Unless you are very conscious about your friend’s situation and can remember how her or his balanced views helped you before or how different the negativity you experience from your friend is, you may find yourself trying to find out why that particular opportunity wouldn’t work for you or why was your success in fact a failure, without you recognising it.
You can also think about a colleague who shares a job with you and even though you both rely on each other’s efforts and work, this colleague doesn’t seem to care as much as you do. Your colleague, for whatever reason, doesn’t finish the report on time or forgets to send out an important email.

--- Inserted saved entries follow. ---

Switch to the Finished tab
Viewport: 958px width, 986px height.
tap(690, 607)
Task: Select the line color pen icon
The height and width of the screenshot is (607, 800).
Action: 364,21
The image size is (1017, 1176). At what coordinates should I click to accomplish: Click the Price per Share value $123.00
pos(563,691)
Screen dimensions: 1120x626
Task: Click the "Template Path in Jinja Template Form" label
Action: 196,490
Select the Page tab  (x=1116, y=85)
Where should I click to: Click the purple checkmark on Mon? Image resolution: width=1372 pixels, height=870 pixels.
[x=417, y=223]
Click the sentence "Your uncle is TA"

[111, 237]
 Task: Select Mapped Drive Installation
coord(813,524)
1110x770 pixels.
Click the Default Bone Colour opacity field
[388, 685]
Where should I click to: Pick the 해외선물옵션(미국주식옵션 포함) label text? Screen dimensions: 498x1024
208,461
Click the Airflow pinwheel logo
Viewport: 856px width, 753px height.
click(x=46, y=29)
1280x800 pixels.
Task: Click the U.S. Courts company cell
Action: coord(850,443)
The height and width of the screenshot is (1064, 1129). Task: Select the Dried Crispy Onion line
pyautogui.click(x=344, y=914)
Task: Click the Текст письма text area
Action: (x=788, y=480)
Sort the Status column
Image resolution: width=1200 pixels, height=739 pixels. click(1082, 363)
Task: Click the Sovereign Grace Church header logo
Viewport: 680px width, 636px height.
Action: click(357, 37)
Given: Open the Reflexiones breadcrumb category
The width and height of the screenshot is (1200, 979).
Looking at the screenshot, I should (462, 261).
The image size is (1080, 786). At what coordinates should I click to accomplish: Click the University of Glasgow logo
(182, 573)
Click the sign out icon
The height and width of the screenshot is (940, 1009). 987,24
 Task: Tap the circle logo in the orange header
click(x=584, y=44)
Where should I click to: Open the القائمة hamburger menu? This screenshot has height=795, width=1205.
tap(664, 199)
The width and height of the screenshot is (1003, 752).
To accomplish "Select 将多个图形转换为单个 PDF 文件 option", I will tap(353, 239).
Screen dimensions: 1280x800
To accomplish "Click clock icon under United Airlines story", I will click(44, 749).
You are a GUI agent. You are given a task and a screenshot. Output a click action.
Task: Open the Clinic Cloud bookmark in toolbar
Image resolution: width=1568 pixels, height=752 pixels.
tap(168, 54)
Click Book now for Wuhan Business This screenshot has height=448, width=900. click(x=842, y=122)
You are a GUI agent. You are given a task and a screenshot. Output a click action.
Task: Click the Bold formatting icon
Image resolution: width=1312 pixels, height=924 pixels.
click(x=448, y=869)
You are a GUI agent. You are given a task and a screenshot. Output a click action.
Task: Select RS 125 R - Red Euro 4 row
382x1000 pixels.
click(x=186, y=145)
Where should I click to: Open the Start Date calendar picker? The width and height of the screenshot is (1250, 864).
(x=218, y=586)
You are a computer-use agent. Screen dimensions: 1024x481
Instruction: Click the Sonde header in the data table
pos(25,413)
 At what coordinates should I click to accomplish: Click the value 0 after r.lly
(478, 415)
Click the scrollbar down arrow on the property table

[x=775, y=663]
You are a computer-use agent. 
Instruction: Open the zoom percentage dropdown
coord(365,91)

May not be much work to do anyway but if you have to do it instead of this colleague repeatedly, it becomes annoying. Or if you receive negative feedback as a consequence of your colleague’s mistake, it feels off-putting. Mainly because you now form a team and share the success and the responsibility, too.
So, what can you do?
Your plan of action will depend on why your colleague neglects his or her responsibilities.
Don’t be harsh; your colleague may struggle with problems in the family or illness. He or she may be stressed out because of other responsibilities or may already be overloaded with conflicting priorities. Think about the environment you both work in and make your first step accordingly.
Naturally, if you find that your colleague has all the opportunity to deliver on his or her promises, you may schedule a meeting where you can share your thoughts and views about the situation.
Many times, we don’t want to be the bad guys and let others get away with things that annoy us. That might work out for a while, but the time will come when you feel you had enough. Believe me, it is better to have that discussion before you reached the point of no return. Generally, there are meny benefits of believing of yourself. Read more here.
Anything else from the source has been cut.